▶ _Document passage_
Re: Unicode block for programming related symbols and codepoints?

From: Jean-François Colson <jf_at_colson.eu>
Date: Sun, 08 Feb 2015 23:45:27 +0100

Le 08/02/15 23:07, Alfred Zett a écrit :
> Hi Jean-Francois Colson,
>
> I hope this doesn't mess up the mailing list.
>
>>>
>>> - Indentation codepoint, with no fixed defined graphical
>>> representation. For indentation based programming languages.
>>
>> That wouldn’t be compliant with existing languages and future
>> languages might use any existing character.
>
> This was for new languages. Creators of future languages mostly orient
> on whatever is available and make sense, so I may make this proposal
> as well, so they don't have to choose the half-assed workarounds they
> use now.

I need a few tens of characters for a conlang I’m developping. ☺

The problem is that Unicode only encodes characters which are
effectively used today or which have been used in the past. It doesn’t
encode characters which could perhaps be used in a hypothetical new
programing language in the future.

▶ _Data shown_
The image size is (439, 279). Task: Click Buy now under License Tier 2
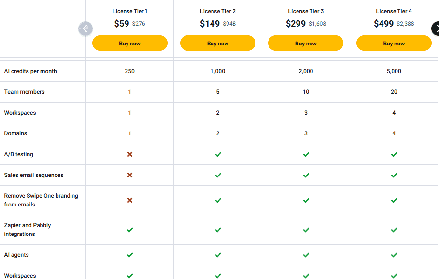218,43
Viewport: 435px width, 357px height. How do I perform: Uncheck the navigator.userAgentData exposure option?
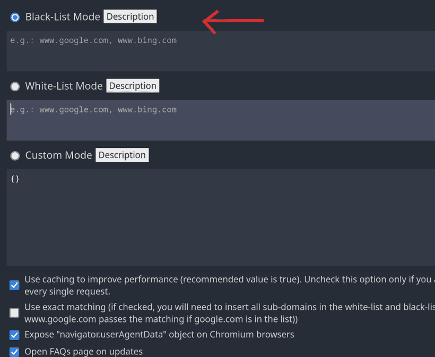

▶ _Problems and tasks_
A. According to the mailing list message, which characters does Unicode encode?
B. Output the portion of the mailing list message between "Le 08/02/15 23:07, Alfred" and "based programming languages.", inclusive.
C. List every distinct spelling of a person's name that appears in the mailing list message.
None of the data is needed here.

▶ _Results of the exercise_
A. Unicode encodes only characters that are effectively used today or that have been used in the past.

B.
Le 08/02/15 23:07, Alfred Zett a écrit :
> Hi Jean-Francois Colson,
>
> I hope this doesn't mess up the mailing list.
>
>>>
>>> - Indentation codepoint, with no fixed defined graphical
>>> representation. For indentation based programming languages.

C.
Jean-François Colson
Alfred Zett
Jean-Francois Colson